No one really knows if hotel quarantine will help stem the spread of new Covid-19 variants. Its introduction is just the latest of the government’s half-baked attempts to secure the nation against the import of the virus. After months of playing travel corridor bingo, a new game of chance has begun and it is riddled with inconsistencies, delays and failings.

The scheme is not uniform across the UK. Scotland will require all arriving air passengers to quarantine in hotels but Wales will enforce the same rules as England.

Plans for the scheme were first announced in January, The setup and implementation has taken weeks because the government needed ‘time to prepare.’ Australia introduced quarantine hotels overnight back in March 2020.

Passengers arriving from the 33 high-risk countries will mix with other passengers and staff before they enter quarantine increasing risk of infection accordingly.

Passengers need to be escorted to their quarantine hotel and not use public or private transport. There have already been reports of this not being the case.

‘Significant gaps’ have been highlighted in the system, which urgently need addressing in order to avoid the compromise of safety.

Passengers arriving from red list countries need to book a ‘managed self isolation package’, which includes hotel, transport and testing. Within minutes of its launch, the online booking system was taken offline due to a technical issue. This does not bode well for a successful rollout.

Many hotels rely on central airflow systems, which could increase risk of transmission. By default, quarantine hotels could potentially become Covid infection hubs with the risk of cross contamination between guests and hotel staff.

Border officials are reportedly unsure of what levels of checks they should conduct.

There is inadequate reassurance with regard to the safety of security halls and protection of front line staff.

Passengers are currently required to provide evidence of a recent negative Covid-19 test. Proof may not be genuine.

The UK has one of the world’s biggest outbreaks. In Australia, hotel quarantine was introduced to reduce risk of international travellers importing the virus into a country where there was no community spread.

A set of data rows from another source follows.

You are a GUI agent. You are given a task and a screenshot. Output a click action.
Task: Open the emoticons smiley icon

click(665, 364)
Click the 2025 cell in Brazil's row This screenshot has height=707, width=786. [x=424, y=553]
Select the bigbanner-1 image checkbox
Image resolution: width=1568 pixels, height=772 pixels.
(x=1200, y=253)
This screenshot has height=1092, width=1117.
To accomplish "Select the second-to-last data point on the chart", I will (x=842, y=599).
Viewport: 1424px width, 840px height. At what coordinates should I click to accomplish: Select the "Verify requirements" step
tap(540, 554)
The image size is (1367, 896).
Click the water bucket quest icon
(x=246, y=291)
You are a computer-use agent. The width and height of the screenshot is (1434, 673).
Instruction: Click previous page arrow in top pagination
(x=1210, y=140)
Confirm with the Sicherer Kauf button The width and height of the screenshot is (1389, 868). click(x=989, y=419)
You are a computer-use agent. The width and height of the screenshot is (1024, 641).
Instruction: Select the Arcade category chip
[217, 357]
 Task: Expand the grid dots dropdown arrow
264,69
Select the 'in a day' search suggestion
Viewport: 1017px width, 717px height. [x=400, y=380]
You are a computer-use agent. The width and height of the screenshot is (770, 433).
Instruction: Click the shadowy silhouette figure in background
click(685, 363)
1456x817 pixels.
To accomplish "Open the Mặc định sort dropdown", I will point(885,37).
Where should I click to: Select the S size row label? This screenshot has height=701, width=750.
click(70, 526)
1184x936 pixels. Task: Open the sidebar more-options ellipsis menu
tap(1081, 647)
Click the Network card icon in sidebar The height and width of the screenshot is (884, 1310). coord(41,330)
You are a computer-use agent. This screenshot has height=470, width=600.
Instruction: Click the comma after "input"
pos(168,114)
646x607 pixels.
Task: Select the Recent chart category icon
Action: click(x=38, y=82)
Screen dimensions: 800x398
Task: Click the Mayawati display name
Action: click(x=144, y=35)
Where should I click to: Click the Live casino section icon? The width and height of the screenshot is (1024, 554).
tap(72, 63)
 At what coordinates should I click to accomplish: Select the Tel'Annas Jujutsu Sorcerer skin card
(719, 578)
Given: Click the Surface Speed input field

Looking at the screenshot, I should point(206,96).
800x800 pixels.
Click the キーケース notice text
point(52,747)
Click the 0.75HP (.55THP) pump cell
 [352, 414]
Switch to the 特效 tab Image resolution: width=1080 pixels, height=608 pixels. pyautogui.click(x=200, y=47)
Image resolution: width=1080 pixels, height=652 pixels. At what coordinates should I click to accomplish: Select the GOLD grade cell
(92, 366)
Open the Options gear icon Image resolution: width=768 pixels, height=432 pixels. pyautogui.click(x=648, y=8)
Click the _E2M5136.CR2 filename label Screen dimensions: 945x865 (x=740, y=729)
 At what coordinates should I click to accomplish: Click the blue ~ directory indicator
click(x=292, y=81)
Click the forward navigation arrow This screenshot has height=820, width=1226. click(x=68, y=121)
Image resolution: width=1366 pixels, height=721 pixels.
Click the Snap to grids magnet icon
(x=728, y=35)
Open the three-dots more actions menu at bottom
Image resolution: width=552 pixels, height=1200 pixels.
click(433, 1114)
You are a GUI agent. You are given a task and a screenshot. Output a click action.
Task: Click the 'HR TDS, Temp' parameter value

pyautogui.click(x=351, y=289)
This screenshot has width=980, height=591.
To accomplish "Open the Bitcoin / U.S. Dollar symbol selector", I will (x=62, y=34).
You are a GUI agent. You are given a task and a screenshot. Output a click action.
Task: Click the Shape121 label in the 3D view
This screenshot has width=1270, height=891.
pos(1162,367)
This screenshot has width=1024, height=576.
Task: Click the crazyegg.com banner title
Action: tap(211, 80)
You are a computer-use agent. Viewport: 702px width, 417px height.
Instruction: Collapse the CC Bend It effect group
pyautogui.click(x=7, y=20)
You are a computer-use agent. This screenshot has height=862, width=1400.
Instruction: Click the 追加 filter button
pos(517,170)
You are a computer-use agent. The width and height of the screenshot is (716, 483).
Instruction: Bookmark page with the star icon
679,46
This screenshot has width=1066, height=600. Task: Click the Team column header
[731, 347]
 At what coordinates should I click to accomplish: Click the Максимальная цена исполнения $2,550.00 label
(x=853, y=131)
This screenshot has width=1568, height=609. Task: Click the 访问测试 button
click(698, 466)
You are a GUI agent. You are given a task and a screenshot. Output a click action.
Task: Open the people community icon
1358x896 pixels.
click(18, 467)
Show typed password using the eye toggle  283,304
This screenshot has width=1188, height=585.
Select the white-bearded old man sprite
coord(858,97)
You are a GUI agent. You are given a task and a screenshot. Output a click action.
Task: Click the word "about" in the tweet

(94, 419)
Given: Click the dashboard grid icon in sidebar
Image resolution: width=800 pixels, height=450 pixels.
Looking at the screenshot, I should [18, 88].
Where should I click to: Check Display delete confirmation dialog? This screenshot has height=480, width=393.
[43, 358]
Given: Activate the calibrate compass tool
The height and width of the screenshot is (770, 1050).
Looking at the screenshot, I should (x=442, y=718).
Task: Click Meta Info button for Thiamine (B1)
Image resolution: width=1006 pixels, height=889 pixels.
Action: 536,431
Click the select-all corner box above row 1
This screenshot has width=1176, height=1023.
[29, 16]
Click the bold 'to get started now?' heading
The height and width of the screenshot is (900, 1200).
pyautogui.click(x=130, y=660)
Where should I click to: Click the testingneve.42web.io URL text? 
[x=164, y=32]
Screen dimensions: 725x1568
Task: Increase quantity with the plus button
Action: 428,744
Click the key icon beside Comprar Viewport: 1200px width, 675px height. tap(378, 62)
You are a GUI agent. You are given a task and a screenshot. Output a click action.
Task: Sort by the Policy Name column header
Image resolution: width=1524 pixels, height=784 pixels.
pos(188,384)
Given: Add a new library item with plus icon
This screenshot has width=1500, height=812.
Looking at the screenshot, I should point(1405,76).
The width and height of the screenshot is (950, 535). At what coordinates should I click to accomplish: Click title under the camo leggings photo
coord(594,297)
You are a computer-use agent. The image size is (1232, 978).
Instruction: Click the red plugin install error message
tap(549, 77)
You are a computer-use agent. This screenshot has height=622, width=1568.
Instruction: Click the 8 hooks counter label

As reported in the NewScientist, the new travel policy goes against advice issued in a meeting of the UK’s Scientific Advisory Group for Emergencies (SAGE) on the 21st January, which concluded that “no intervention, other than a complete, pre-emptive closure of borders, or the mandatory quarantine of all visitors upon arrival in designated facilities, irrespective of testing history, can get close to fully prevent the importation of cases or new variants”.

The time has come for us to wake up and smell the coffee. International travel brought the virus into this country, it’s what has spread the virus and we missed the chance to stop it in its tracks by not closing our borders back in March last year. The price we are paying now is far higher than any quarantine hotels and even if we survive, our beleaguered travel industry may well not.